Waitara Soccer Club
- Full name: Waitara Soccer Club Inc.
- Founded: 1905
- Ground: Manukorihi Park, Waitara
- Chairman: Jason Swete
- League: Taranaki Division 2
- 2025: Taranaki Division 2, 2nd of 8
- Website: https://www.sporty.co.nz/waitarasoccer
| Home colours | Away colours |

= Waitara Soccer Club =

Waitara Soccer Club is an association football club from North Taranaki, New Zealand. Its home ground and clubrooms are at Manukorihi Park in the town of Waitara adjacent to the Waitara River.

In its first year the Waitara club won the Julian Cup and with it the 1905 Taranaki Championship. In September 1905 the champion Waitara side played a match against Corinthians, the touring Auckland champions, at the Camp Reserve, Waitara.

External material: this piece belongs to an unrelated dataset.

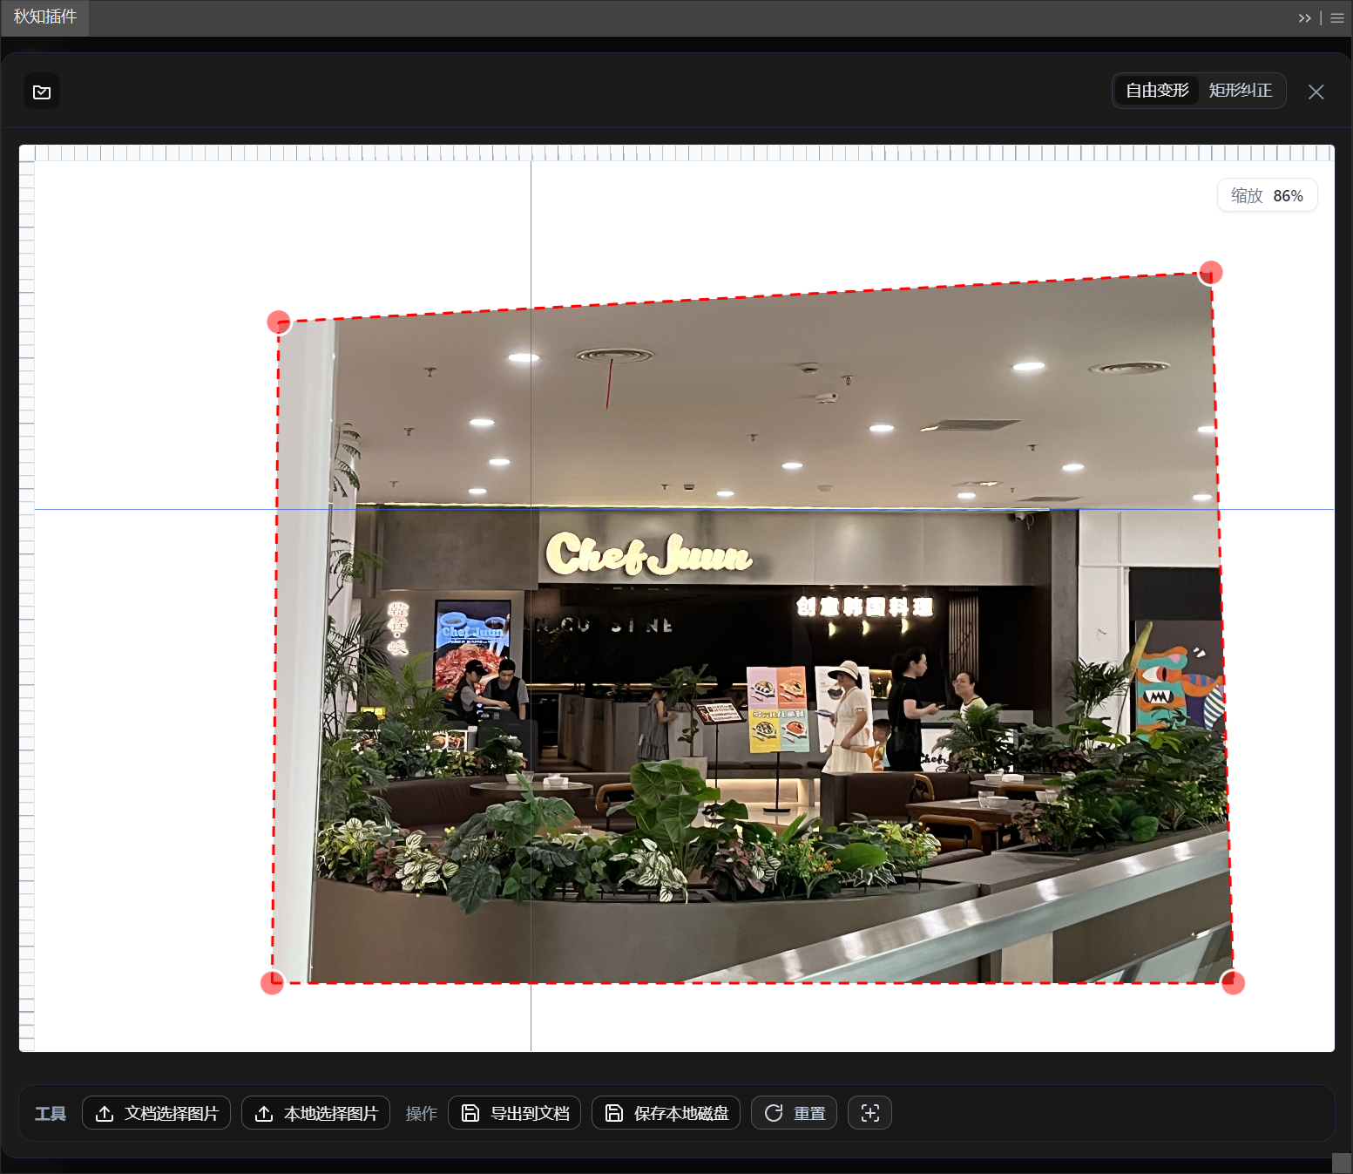The image size is (1353, 1174).
Task: Export result using 导出到文档
Action: point(514,1113)
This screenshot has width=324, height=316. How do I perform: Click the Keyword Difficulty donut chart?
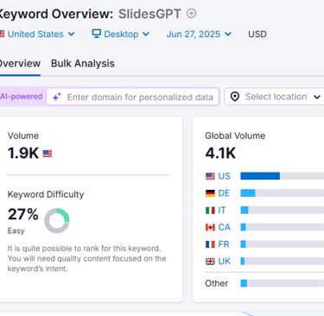tap(57, 220)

Waitara has competed for the Chatham Cup, with their best performance coming in the 1965 tournament, when they reached the fifth round. The 1965 cup run included wins against Spotswood College, Taranaki champions Moturoa, Whanganui champions Wanganui United, before being defeated by Hawke's Bay champions Napier Rovers. Waitara last competed for the Chatham Cup in 2008 and were knocked out at Manukorihi Park in the second round of the competition by Napier City Rovers.

== Honours ==
Taranaki Premiership - 2007, 2008.

Taranaki Championship (Julian Cup) - 1905, 1938, 1966, 1977.

Duff Rose Bowl - 1937, 1938, 1965, 2008.